The study introduces a conceptual framework of boundary violations caused by EN and identifies actionable areas for healthcare improvement.

## Key findings

- EN survivors experience profound boundary violations affecting self-concept and personal values.
- Restoring boundaries is crucial for survivors to lead authentic lives and counteract social alienation.
- Healthcare providers should address existential aspects of EN through sustained dialogue with patients.

## Abstract

In response to considerable heterogeneity in German healthcare for patients with epidermal necrolysis (EN; also Stevens-Johnson syndrome/ toxic epidermal necrolysis), a national guideline was developed. However, no patient initiatives were identified to represent patient preferences, which have yet to be systematically evaluated in Germany.
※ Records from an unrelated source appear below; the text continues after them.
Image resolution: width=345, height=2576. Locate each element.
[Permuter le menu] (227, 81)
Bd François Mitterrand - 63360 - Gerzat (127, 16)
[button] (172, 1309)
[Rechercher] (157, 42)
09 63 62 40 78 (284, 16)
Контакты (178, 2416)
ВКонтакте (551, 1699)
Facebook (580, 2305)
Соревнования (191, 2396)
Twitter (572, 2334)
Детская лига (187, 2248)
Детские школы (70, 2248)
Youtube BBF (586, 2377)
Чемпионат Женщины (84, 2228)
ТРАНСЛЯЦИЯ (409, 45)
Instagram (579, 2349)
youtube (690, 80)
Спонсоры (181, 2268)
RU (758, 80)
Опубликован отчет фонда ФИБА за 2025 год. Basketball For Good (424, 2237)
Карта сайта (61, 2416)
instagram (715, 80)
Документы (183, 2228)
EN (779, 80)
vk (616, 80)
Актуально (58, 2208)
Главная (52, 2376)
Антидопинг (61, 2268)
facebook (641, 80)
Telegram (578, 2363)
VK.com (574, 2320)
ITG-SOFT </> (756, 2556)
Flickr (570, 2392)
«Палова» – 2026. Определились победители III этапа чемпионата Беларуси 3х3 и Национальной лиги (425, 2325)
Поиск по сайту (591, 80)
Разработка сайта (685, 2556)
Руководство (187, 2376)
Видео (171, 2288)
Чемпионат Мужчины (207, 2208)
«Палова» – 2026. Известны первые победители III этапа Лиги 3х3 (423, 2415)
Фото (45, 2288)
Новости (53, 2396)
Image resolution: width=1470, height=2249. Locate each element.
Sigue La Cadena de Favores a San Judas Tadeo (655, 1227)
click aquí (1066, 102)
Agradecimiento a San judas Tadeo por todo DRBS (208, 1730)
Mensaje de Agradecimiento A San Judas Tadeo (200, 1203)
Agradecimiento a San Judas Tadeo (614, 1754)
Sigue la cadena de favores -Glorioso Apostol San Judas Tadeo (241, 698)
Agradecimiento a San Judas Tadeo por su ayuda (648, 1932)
We conducted a qualitative study on EN survivors’ experiences to collect contextualised data on patient preferences and identify potential shortcomings and untapped potentials in routine care.

We contacted 14 participants who were either survivors of EN or family members of survivors. After recruitment and obtaining informed consent, we conducted individual and dyadic interviews using a semi-structured guide developed in a preceding focus group with the same patient collective. Following grounded theory principles, recruitment was contingent on emerging themes. In our analysis, we coded interview data into thematic categories of increasing abstraction, resulting in a conceptual framework accounting for universal features of the illness experience.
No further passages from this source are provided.